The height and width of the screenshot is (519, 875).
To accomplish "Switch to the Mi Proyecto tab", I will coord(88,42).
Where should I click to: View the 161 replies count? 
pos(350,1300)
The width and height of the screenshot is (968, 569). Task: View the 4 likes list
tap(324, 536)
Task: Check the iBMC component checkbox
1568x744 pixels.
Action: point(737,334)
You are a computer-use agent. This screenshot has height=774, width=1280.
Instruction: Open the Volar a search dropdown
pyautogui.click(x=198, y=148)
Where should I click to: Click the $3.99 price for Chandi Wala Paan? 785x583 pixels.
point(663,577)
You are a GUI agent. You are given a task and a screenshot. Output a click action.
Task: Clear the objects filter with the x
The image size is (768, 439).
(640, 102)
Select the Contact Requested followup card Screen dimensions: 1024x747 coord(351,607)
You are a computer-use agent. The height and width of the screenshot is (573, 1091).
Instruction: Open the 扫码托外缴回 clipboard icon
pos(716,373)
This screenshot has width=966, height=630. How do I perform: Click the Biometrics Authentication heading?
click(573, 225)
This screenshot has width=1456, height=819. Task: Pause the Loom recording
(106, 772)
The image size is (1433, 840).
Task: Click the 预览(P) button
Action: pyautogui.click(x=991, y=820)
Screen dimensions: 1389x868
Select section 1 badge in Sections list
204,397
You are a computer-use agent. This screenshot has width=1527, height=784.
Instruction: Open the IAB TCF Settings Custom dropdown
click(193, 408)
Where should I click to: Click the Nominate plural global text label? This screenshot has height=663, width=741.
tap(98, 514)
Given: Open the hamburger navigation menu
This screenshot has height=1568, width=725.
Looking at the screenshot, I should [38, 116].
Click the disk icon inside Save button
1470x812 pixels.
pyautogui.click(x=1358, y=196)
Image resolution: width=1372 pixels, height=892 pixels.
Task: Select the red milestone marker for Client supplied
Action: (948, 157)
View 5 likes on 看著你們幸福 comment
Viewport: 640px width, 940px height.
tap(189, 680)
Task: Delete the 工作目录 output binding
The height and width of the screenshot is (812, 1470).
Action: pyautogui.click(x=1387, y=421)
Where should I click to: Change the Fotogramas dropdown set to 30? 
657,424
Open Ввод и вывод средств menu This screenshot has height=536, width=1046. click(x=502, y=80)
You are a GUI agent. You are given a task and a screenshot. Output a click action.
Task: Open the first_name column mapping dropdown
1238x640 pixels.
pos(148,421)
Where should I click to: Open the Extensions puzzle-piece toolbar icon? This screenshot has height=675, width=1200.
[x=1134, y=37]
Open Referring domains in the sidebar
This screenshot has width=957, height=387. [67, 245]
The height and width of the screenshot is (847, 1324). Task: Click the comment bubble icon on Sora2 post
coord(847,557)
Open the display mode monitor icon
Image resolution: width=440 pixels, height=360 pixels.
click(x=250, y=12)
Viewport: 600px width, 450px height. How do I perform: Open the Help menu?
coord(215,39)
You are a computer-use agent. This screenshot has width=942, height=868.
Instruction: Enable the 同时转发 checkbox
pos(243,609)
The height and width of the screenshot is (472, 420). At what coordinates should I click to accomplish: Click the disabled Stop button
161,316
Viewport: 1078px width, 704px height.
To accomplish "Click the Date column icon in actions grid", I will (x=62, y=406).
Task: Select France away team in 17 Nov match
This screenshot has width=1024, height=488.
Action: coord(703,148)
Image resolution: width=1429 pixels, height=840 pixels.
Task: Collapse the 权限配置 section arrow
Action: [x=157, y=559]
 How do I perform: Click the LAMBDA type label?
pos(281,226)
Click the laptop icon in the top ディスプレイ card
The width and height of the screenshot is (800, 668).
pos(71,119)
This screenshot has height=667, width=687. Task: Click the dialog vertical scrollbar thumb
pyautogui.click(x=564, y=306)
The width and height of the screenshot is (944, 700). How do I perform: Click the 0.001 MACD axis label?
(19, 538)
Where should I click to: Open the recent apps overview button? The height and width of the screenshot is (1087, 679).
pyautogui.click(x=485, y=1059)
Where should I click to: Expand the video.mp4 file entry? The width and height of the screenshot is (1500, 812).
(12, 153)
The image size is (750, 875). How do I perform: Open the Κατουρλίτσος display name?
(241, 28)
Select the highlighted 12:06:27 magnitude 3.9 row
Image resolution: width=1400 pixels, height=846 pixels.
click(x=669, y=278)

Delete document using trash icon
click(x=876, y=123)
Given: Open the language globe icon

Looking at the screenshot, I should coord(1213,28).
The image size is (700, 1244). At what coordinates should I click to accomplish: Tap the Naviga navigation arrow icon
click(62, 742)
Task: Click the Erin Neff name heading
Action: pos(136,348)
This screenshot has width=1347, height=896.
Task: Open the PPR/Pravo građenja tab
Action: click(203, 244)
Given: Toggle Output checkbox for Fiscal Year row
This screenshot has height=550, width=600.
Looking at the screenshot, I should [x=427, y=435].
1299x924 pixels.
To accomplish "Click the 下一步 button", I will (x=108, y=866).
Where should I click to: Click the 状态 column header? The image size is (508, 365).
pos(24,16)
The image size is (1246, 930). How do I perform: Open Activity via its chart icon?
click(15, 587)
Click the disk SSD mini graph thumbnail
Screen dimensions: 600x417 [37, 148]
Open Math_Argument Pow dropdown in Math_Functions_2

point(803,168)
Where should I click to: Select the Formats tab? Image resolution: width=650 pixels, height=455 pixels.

══════════

# [The exercise]
Copy the lines above without any changes.

# [Task answer]
The height and width of the screenshot is (519, 875).
To accomplish "Switch to the Mi Proyecto tab", I will coord(88,42).
Where should I click to: View the 161 replies count? 
pos(350,1300)
The width and height of the screenshot is (968, 569). Task: View the 4 likes list
tap(324, 536)
Task: Check the iBMC component checkbox
1568x744 pixels.
Action: point(737,334)
You are a computer-use agent. This screenshot has height=774, width=1280.
Instruction: Open the Volar a search dropdown
pyautogui.click(x=198, y=148)
Where should I click to: Click the $3.99 price for Chandi Wala Paan? 785x583 pixels.
point(663,577)
You are a GUI agent. You are given a task and a screenshot. Output a click action.
Task: Clear the objects filter with the x
The image size is (768, 439).
(640, 102)
Select the Contact Requested followup card Screen dimensions: 1024x747 coord(351,607)
You are a computer-use agent. The height and width of the screenshot is (573, 1091).
Instruction: Open the 扫码托外缴回 clipboard icon
pos(716,373)
This screenshot has width=966, height=630. How do I perform: Click the Biometrics Authentication heading?
click(573, 225)
This screenshot has width=1456, height=819. Task: Pause the Loom recording
(106, 772)
The image size is (1433, 840).
Task: Click the 预览(P) button
Action: pyautogui.click(x=991, y=820)
Screen dimensions: 1389x868
Select section 1 badge in Sections list
204,397
You are a computer-use agent. This screenshot has width=1527, height=784.
Instruction: Open the IAB TCF Settings Custom dropdown
click(193, 408)
Where should I click to: Click the Nominate plural global text label? This screenshot has height=663, width=741.
tap(98, 514)
Given: Open the hamburger navigation menu
This screenshot has height=1568, width=725.
Looking at the screenshot, I should [38, 116].
Click the disk icon inside Save button
1470x812 pixels.
pyautogui.click(x=1358, y=196)
Image resolution: width=1372 pixels, height=892 pixels.
Task: Select the red milestone marker for Client supplied
Action: (948, 157)
View 5 likes on 看著你們幸福 comment
Viewport: 640px width, 940px height.
tap(189, 680)
Task: Delete the 工作目录 output binding
The height and width of the screenshot is (812, 1470).
Action: pyautogui.click(x=1387, y=421)
Where should I click to: Change the Fotogramas dropdown set to 30? 
657,424
Open Ввод и вывод средств menu This screenshot has height=536, width=1046. click(x=502, y=80)
You are a GUI agent. You are given a task and a screenshot. Output a click action.
Task: Open the first_name column mapping dropdown
1238x640 pixels.
pos(148,421)
Where should I click to: Open the Extensions puzzle-piece toolbar icon? This screenshot has height=675, width=1200.
[x=1134, y=37]
Open Referring domains in the sidebar
This screenshot has width=957, height=387. [67, 245]
The height and width of the screenshot is (847, 1324). Task: Click the comment bubble icon on Sora2 post
coord(847,557)
Open the display mode monitor icon
Image resolution: width=440 pixels, height=360 pixels.
click(x=250, y=12)
Viewport: 600px width, 450px height. How do I perform: Open the Help menu?
coord(215,39)
You are a computer-use agent. This screenshot has width=942, height=868.
Instruction: Enable the 同时转发 checkbox
pos(243,609)
The height and width of the screenshot is (472, 420). At what coordinates should I click to accomplish: Click the disabled Stop button
161,316
Viewport: 1078px width, 704px height.
To accomplish "Click the Date column icon in actions grid", I will (x=62, y=406).
Task: Select France away team in 17 Nov match
This screenshot has width=1024, height=488.
Action: coord(703,148)
Image resolution: width=1429 pixels, height=840 pixels.
Task: Collapse the 权限配置 section arrow
Action: [x=157, y=559]
 How do I perform: Click the LAMBDA type label?
pos(281,226)
Click the laptop icon in the top ディスプレイ card
The width and height of the screenshot is (800, 668).
pos(71,119)
This screenshot has height=667, width=687. Task: Click the dialog vertical scrollbar thumb
pyautogui.click(x=564, y=306)
The width and height of the screenshot is (944, 700). How do I perform: Click the 0.001 MACD axis label?
(19, 538)
Where should I click to: Open the recent apps overview button? The height and width of the screenshot is (1087, 679).
pyautogui.click(x=485, y=1059)
Where should I click to: Expand the video.mp4 file entry? The width and height of the screenshot is (1500, 812).
(12, 153)
The image size is (750, 875). How do I perform: Open the Κατουρλίτσος display name?
(241, 28)
Select the highlighted 12:06:27 magnitude 3.9 row
Image resolution: width=1400 pixels, height=846 pixels.
click(x=669, y=278)

Delete document using trash icon
click(x=876, y=123)
Given: Open the language globe icon

Looking at the screenshot, I should coord(1213,28).
The image size is (700, 1244). At what coordinates should I click to accomplish: Tap the Naviga navigation arrow icon
click(62, 742)
Task: Click the Erin Neff name heading
Action: pos(136,348)
This screenshot has width=1347, height=896.
Task: Open the PPR/Pravo građenja tab
Action: click(203, 244)
Given: Toggle Output checkbox for Fiscal Year row
This screenshot has height=550, width=600.
Looking at the screenshot, I should [x=427, y=435].
1299x924 pixels.
To accomplish "Click the 下一步 button", I will (x=108, y=866).
Where should I click to: Click the 状态 column header? The image size is (508, 365).
pos(24,16)
The image size is (1246, 930). How do I perform: Open Activity via its chart icon?
click(15, 587)
Click the disk SSD mini graph thumbnail
Screen dimensions: 600x417 [37, 148]
Open Math_Argument Pow dropdown in Math_Functions_2

point(803,168)
Where should I click to: Select the Formats tab? Image resolution: width=650 pixels, height=455 pixels.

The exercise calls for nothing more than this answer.